• [PROBLEM STATEMENT]
Restate word for word the lines of the material below, from the line with "Task: Open the Справка menu" to the line with "The width and height of the screenshot is (800, 533).", both lines included, and no others.

----- ENTRIES SHOWN

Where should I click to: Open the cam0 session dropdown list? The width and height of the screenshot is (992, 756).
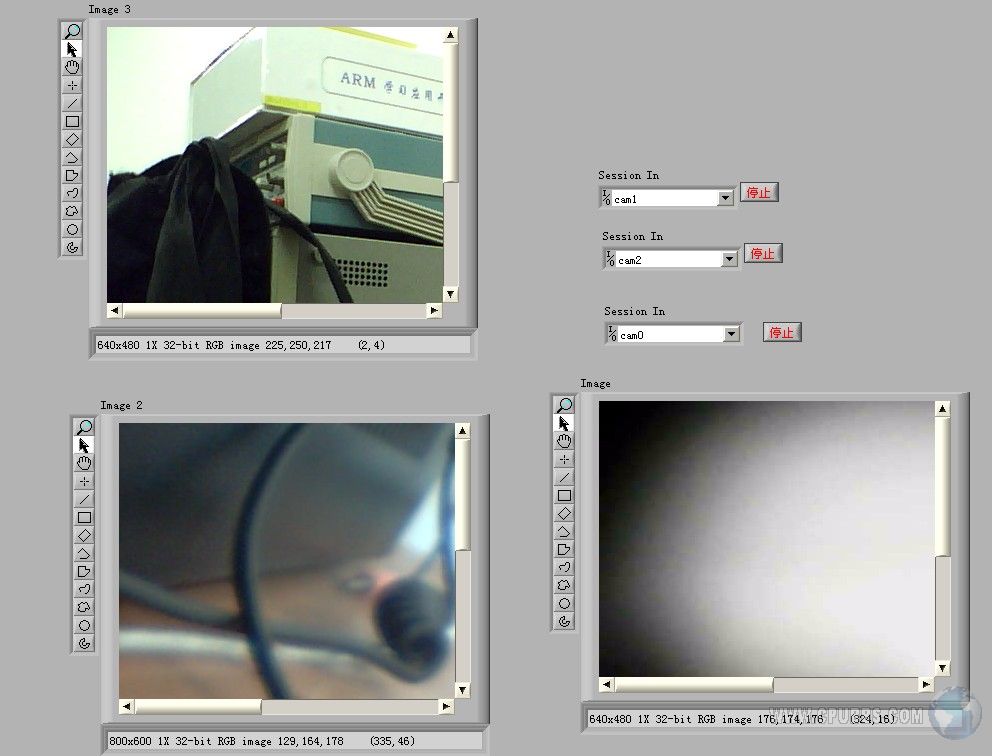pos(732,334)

----------
----- ENTRIES SHOWN

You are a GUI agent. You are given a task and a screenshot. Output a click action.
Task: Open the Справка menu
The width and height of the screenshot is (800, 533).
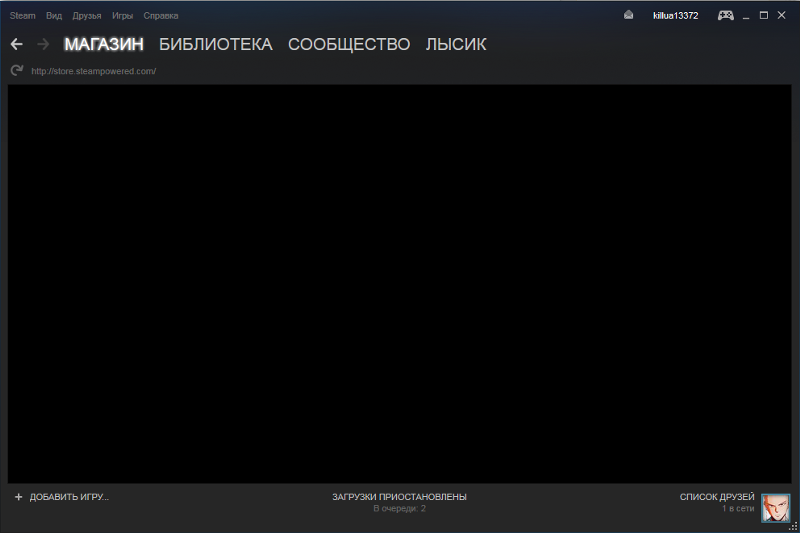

----------
----- ENTRIES SHOWN

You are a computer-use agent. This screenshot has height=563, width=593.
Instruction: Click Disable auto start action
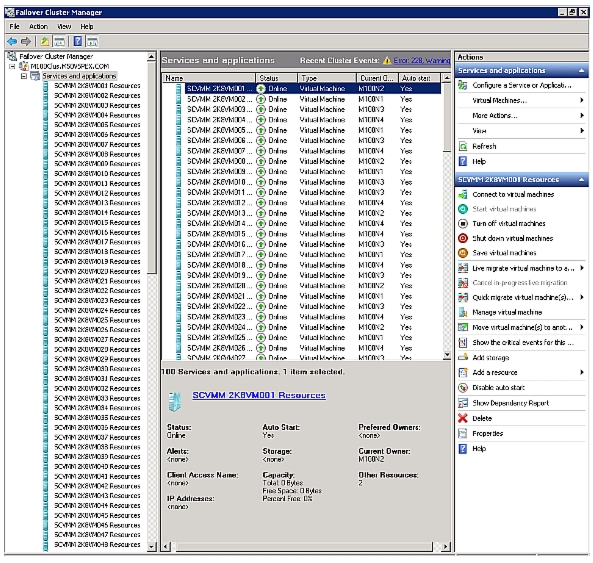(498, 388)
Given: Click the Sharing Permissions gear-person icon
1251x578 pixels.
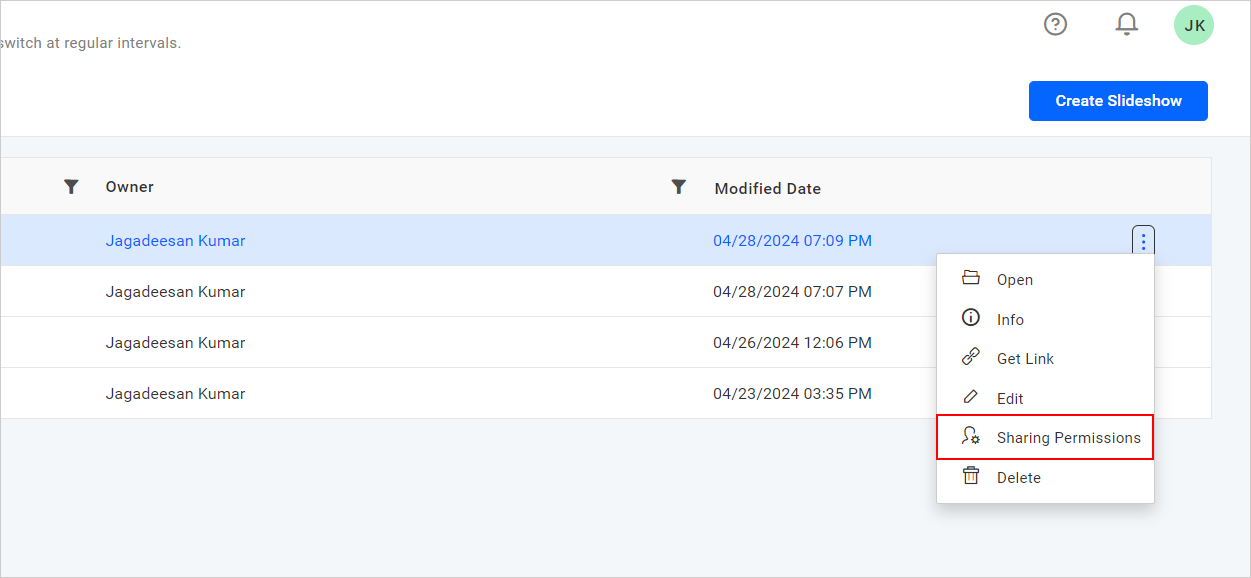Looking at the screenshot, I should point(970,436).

----------

• [WRITTEN RESPONSE]
Task: Open the Справка menu
The width and height of the screenshot is (800, 533).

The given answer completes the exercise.